Сережка потратил с умом, то есть на науку, и сумел написать, а затем успешно (ни одного голоса против) защитить в «Бауманке», – докторскую.

Гранд мистера Сороса незаметно растаял. Но Сережка не впал в отчаяние. Что деньги, когда у тебя любимая работа?

Прошло несколько лет. Про Дениску – ни слуху, ни духу. На глаза Сережке не попадается. И не мудрено, если тот, Сережка, значит, с утра до ночи в лаборатории. Друзья разошлись окончательно.

Как-то Сережка вернулся с работы поздно. Мать, а он продолжал по-прежнему жить в двухкомнатной «хрущобе» на окраине Москвы вместе с родителями, встретив у порога любимого сыночка, невероятно утомленного, покачала головой.

– Было бы из-за чего, – проворчала мать, поджав губы, – а то…

Сережка, по привычке чмокнув мать в щечку, шутливо спросил:

– Это еще что такое? Кто тут недоволен? Чем недоволен? Кем недоволен? Неужто родимым сыном?

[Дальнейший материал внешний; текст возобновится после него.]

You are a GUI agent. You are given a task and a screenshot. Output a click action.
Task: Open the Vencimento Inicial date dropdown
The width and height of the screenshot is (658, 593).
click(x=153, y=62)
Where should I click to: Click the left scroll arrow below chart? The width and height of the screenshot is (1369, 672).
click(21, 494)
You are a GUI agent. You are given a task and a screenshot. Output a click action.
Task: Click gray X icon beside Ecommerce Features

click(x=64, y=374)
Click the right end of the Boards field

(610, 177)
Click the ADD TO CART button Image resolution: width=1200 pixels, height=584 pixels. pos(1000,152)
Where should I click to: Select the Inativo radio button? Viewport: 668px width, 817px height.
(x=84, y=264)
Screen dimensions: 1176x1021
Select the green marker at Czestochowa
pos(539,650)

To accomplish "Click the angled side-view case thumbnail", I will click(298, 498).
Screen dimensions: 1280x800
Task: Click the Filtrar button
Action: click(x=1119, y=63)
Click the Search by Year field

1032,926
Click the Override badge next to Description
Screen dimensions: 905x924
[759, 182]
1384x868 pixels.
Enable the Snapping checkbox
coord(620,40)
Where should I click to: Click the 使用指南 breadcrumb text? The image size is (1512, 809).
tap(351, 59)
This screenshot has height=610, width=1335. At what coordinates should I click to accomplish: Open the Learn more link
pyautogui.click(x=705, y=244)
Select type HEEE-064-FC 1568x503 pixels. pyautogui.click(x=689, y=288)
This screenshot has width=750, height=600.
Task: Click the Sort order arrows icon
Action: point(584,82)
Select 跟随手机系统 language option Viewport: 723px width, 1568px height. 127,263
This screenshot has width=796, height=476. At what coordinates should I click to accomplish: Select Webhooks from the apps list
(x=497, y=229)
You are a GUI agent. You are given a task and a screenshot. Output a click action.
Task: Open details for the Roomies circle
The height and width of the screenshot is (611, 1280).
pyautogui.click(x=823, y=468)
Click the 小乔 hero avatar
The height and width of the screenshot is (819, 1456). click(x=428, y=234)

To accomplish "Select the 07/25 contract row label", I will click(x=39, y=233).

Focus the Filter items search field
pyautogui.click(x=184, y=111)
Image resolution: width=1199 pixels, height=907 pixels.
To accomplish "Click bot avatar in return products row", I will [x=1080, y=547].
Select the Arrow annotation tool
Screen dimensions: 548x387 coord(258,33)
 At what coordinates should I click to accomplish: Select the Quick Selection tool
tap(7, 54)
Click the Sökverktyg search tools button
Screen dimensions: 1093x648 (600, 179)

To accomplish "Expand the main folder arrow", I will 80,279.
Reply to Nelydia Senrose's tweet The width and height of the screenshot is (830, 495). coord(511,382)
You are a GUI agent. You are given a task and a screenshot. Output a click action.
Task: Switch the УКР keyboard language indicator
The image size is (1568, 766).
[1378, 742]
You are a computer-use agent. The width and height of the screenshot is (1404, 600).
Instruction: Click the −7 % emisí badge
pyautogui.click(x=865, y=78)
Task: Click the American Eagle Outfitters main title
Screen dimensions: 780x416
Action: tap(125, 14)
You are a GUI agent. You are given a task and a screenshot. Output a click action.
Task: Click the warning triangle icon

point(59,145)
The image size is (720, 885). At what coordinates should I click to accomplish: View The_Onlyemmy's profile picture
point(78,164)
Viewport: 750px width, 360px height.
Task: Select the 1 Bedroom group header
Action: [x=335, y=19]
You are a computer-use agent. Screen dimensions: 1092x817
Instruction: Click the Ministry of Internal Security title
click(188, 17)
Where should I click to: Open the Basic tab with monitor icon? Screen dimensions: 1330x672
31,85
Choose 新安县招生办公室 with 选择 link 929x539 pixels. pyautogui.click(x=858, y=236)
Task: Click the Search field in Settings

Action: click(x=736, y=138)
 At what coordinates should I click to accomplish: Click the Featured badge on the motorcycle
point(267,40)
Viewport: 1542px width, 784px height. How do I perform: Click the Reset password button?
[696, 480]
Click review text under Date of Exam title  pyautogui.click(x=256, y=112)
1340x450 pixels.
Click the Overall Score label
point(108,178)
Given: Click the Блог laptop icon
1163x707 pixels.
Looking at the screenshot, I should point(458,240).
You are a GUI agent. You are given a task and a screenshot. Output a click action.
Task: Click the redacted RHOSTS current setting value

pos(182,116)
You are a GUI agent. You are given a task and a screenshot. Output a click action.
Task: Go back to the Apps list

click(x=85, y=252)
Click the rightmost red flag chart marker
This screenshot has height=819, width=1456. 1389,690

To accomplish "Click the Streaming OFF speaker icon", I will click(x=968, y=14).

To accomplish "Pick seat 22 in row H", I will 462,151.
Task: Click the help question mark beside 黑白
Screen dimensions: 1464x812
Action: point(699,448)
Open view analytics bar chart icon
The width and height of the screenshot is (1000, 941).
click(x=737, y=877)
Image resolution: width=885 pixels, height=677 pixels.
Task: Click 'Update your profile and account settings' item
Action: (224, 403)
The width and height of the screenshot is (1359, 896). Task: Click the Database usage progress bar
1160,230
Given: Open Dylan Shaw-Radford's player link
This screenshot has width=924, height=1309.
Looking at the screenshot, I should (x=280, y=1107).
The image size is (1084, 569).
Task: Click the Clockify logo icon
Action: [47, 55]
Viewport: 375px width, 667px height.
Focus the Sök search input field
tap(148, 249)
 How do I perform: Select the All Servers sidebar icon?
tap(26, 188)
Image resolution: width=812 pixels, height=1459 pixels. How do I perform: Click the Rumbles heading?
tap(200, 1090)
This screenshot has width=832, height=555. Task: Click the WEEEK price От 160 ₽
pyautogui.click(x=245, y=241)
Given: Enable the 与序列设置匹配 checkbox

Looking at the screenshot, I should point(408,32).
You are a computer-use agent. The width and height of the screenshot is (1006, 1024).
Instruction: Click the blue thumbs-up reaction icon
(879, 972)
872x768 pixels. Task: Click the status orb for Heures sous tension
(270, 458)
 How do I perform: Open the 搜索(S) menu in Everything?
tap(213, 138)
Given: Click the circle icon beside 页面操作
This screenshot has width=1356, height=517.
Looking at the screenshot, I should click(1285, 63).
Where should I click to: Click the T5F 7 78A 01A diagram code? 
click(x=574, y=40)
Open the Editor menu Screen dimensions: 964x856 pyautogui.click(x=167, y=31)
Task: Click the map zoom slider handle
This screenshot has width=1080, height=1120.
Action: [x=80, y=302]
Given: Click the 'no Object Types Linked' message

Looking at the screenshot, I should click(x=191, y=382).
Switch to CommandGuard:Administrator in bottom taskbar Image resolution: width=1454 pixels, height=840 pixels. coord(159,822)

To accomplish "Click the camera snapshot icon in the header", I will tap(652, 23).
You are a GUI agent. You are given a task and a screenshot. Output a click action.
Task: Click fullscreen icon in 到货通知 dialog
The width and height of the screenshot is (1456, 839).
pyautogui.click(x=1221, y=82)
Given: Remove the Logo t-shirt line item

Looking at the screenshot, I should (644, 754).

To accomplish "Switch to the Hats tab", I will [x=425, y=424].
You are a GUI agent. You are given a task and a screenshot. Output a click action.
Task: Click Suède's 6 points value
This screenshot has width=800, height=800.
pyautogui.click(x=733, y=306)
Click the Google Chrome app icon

Мать махнула рукой и ушла на кухню, чтобы разогреть борщ, и лишь оттуда послышалось ворчание:

– Не сыном, а его заработками… Вон… другие… лопатой гребут… успевают.

Сын, садясь за стол, смеется.

– Это про кого, мам?

– Есть про кого, – уклоняется мать от конкретного ответа.

– Например?

– Хотя бы Дениска.

– А что Дениска? Преуспевает?

– Да уж, – отвечает мать и поджимает губы. – Сегодня во дворе столкнулась с его матерью. Думала, что не остановится. Нет, остановилась. Скорее всего, чтобы похвастаться передо мной. Сказала, что ее Дениска – успешный предприниматель. Недавно, сказала она, купил хоромы в доме, на Кутузовском, там, где нынешняя элита обживается.

– Рад за Дениску, – сказал Сережка, дохлебывая остатки борща. – Родичи-то, что, вместе с ним перебираются?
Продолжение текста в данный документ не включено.